The task
Retype every one of the records below word for word, leaving out the pictures.

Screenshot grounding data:
● ● ● ● ● ● ●

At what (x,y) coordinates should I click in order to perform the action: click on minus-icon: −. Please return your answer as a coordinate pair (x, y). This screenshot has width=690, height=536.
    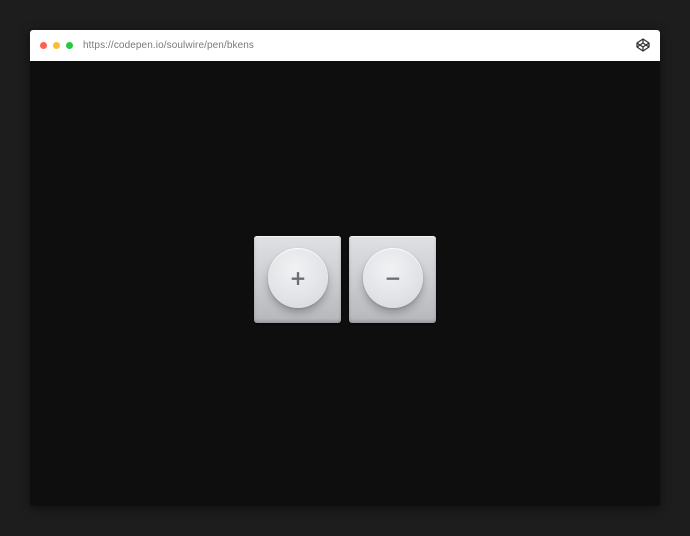
    Looking at the image, I should click on (393, 278).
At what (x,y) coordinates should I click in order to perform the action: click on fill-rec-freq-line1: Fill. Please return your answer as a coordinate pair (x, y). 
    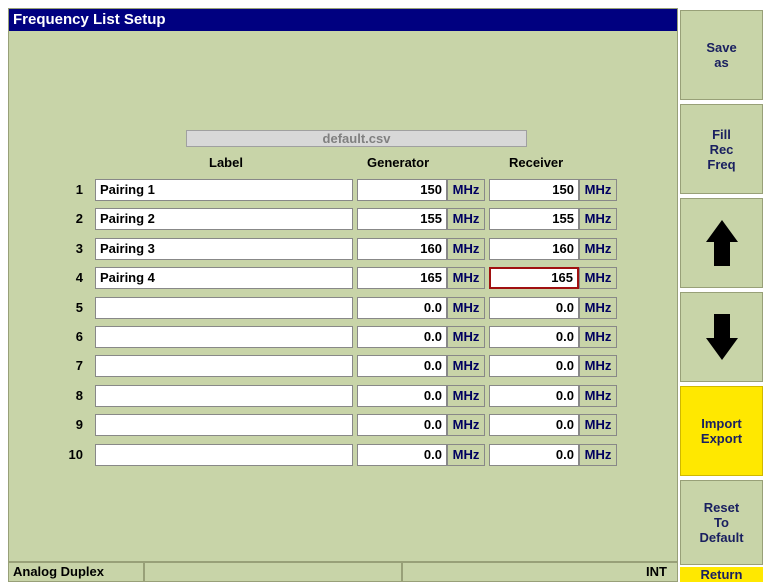
    Looking at the image, I should click on (722, 134).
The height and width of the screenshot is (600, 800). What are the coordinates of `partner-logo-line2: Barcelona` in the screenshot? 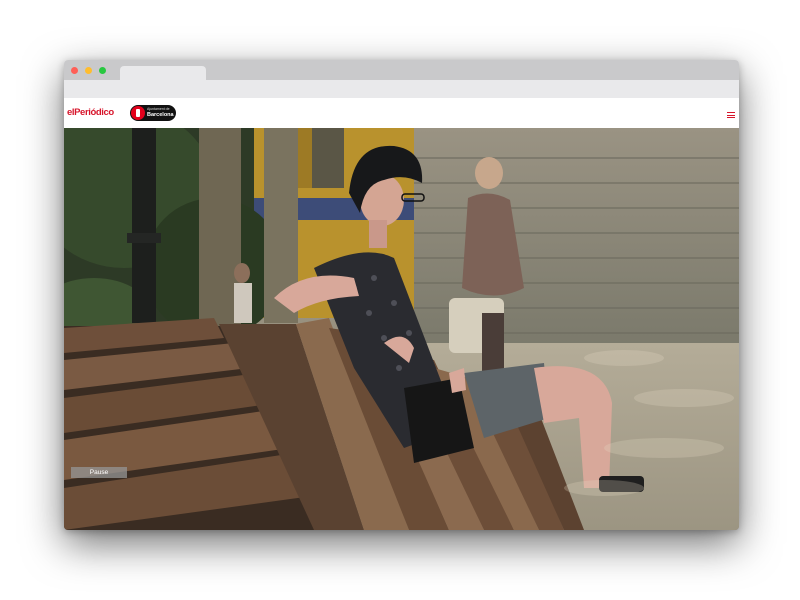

● ● ● ● ● ● ●

Result of the task
At what (x,y) coordinates should I click in order to perform the action: click on minus-icon: −. Please return your answer as a coordinate pair (x, y). This screenshot has width=690, height=536.
    Looking at the image, I should click on (393, 278).
At what (x,y) coordinates should I click in order to perform the action: click on fill-rec-freq-line1: Fill. Please return your answer as a coordinate pair (x, y). 
    Looking at the image, I should click on (722, 134).
The height and width of the screenshot is (600, 800). What are the coordinates of `partner-logo-line2: Barcelona` in the screenshot? 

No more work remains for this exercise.